Skip to content

Ironic Inspection Guide

This guide explains how to inspect baremetal nodes in OpenStack Ironic, covering both out-of-band (Redfish) and in-band (Agent) inspection methods.


Overview

UnderStack uses a two-phase inspection process:

  1. Redfish Inspection (Out-of-Band): Queries the BMC directly via Redfish API to gather hardware inventory without booting the server
  2. Agent Inspection (In-Band): Boots the Ironic Python Agent (IPA) to collect detailed hardware information including LLDP data from network switches

The Argo workflow inspect-server automates this process, running both inspection phases sequentially.


Inspection Interfaces

Redfish / iDRAC-Redfish (Out-of-Band)

Out-of-band inspection queries the BMC directly without booting the server.

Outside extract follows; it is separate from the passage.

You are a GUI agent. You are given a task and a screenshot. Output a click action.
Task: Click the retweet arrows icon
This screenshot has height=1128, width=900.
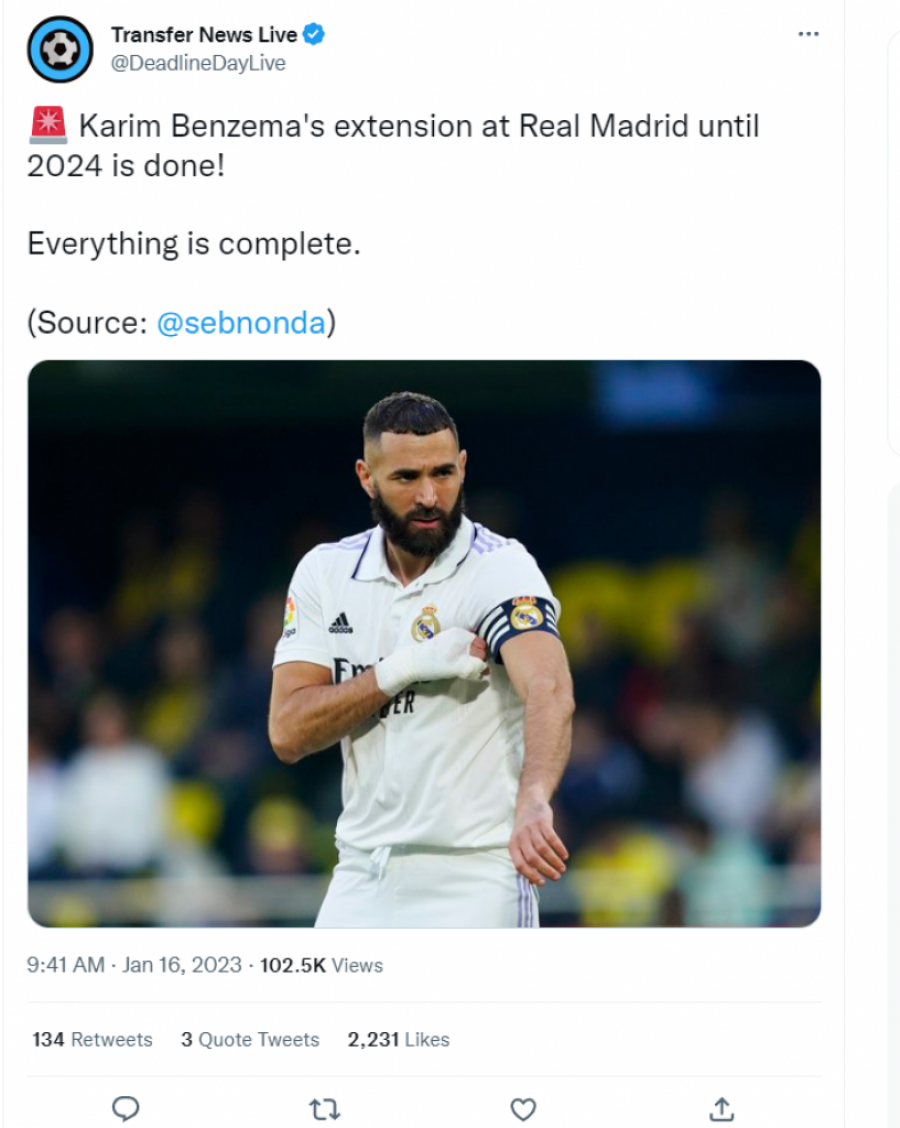[x=323, y=1108]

Use redfish for generic Redfish-compliant hardware or idrac-redfish for Dell servers.

# Set the inspect interface
openstack baremetal node set <NODE_UUID_OR_NAME> --inspect-interface idrac-redfish

# Run inspection
openstack baremetal node inspect <NODE_UUID_OR_NAME> --wait

Redfish Inspection Hooks (configured in values.yaml):

redfish:
  inspection_hooks: "validate-interfaces,ports,port-bios-name,architecture,pci-devices,resource-class"
Hook Description
validate-interfaces Validates discovered network interfaces
ports Creates Ironic port objects from Redfish ethernet interfaces
port-bios-name Sets port name and extra.bios_name from Redfish interface identity (e.g., "NIC.Integrated.1-1")
architecture Detects CPU architecture (x86_64, aarch64)
pci-devices Discovers PCI devices (GPUs, NICs, storage controllers)
resource-class Matches hardware specs against device-types to set the node's resource class

Agent (In-Band)

In-band inspection boots the Ironic Python Agent (IPA) ramdisk to collect detailed hardware information, including LLDP data from connected switches.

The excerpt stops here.